**QUESTÕES PARA ESTUDO**:
A – Transcreva do texto sobre Ryan e o Medicare o trecho que começa em "Mas a grande" e termina em "essas mesmas economias.".
B – Resuma em duas frases o texto sobre Ryan e o Medicare.
C – Dê continuidade ao texto sobre Ryan e o Medicare a partir da última frase apresentada.

**TEXTO SELECIONADO**:
________________________
Mas a grande mentira de Ryan – mentira, sim, pois merece essa designação – foi sua alegação de que "uma administração Romney-Ryan protegerá e fortalecerá o Medicare" [programa de saúde nacional para indivíduos acima de 65 anos ou portadores de necessidades especiais], quando, na verdade, essa administração matará o programa.

Antes de eu chegar a essa questão, deixe-me mencionar que Ryan já deixou claro que a linha do partido, com o plano do presidente de cortar os gastos com o Medicare na faixa dos US$ 700 bilhões ao longo da próxima década – uma economia obtida pagando menos para seguradoras e hospitais, não reduzindo os benefícios – é uma coisa muito, muito terrível. No entanto, apenas alguns dias atrás, Ryan ainda estava se gabando de seu próprio plano orçamentário, que incluía essas mesmas economias.
________________________
**DADOS PARA ANÁLISE**:
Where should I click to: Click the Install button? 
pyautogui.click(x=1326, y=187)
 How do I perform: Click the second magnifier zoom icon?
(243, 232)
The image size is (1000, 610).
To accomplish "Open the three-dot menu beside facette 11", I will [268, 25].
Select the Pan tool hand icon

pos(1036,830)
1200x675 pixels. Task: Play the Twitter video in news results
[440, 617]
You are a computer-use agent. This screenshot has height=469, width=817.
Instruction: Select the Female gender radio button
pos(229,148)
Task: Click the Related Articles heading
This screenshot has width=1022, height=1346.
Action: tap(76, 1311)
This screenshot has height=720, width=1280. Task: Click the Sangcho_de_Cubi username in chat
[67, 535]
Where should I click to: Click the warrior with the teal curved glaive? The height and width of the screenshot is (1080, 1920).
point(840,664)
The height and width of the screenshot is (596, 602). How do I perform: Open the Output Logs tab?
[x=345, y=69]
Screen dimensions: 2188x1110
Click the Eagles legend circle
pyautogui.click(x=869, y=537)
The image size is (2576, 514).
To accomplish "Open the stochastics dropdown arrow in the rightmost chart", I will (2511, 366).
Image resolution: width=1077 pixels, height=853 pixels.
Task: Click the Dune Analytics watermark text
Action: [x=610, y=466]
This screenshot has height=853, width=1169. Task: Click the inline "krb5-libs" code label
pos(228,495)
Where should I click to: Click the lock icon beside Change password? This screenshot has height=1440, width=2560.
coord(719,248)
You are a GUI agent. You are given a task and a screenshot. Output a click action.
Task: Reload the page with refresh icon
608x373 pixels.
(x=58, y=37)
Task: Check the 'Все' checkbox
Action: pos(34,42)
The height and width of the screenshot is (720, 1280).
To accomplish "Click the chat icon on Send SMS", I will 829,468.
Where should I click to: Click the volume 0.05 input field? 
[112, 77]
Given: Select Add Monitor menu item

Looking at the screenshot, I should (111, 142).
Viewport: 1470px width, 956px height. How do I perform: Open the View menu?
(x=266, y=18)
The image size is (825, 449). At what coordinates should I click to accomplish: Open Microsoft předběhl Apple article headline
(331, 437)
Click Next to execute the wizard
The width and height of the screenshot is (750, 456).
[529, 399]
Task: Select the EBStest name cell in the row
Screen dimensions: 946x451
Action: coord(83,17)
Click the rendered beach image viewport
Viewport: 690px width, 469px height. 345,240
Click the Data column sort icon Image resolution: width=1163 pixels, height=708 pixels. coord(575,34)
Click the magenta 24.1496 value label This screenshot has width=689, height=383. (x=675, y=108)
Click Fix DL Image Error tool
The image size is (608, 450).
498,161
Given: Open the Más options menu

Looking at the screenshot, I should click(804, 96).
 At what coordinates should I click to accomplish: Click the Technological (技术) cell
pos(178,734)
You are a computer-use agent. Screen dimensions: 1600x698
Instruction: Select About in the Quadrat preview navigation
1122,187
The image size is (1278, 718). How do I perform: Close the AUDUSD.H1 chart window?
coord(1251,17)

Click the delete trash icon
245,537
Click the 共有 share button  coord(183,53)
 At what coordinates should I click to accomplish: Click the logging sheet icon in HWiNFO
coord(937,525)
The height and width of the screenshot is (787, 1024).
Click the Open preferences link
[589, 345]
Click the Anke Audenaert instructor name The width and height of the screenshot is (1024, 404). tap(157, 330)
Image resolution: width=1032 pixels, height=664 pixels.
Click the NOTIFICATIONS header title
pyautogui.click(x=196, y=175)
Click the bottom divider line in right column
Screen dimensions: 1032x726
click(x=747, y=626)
________________________
**GABARITO**:
A –
Mas a grande mentira de Ryan – mentira, sim, pois merece essa designação – foi sua alegação de que "uma administração Romney-Ryan protegerá e fortalecerá o Medicare" [programa de saúde nacional para indivíduos acima de 65 anos ou portadores de necessidades especiais], quando, na verdade, essa administração matará o programa.

Antes de eu chegar a essa questão, deixe-me mencionar que Ryan já deixou claro que a linha do partido, com o plano do presidente de cortar os gastos com o Medicare na faixa dos US$ 700 bilhões ao longo da próxima década – uma economia obtida pagando menos para seguradoras e hospitais, não reduzindo os benefícios – é uma coisa muito, muito terrível. No entanto, apenas alguns dias atrás, Ryan ainda estava se gabando de seu próprio plano orçamentário, que incluía essas mesmas economias.

B – O texto acusa Ryan de mentir ao alegar que uma administração Romney-Ryan protegeria e fortaleceria o Medicare, quando, na verdade, essa administração mataria o programa. Aponta também que Ryan condenou o plano do presidente de cortar cerca de US$ 700 bilhões dos gastos com o Medicare na próxima década, embora poucos dias antes se gabasse do próprio plano orçamentário, que incluía essas mesmas economias.

C –
Mas voltando à grande mentira. O Partido Republicano está agora firmemente dedicado a substituir o Medicare pelo que poderíamos chamar de Vouchercare. O governo não pagaria mais pelas suas grandes despesas médicas; em vez disso, ele lhe daria cupons ("vouchers") que poderiam ser utilizados para adquirir seguro particular. E, se o seu cupom fosse insuficiente para pagar por uma cobertura decente, bem, isso seria problema seu.

Além disso, os cupons seriam quase que certamente inadequados; seus valores seriam determinados por uma fórmula que não levaria em consideração os prováveis aumentos nos custos com cuidados de saúde.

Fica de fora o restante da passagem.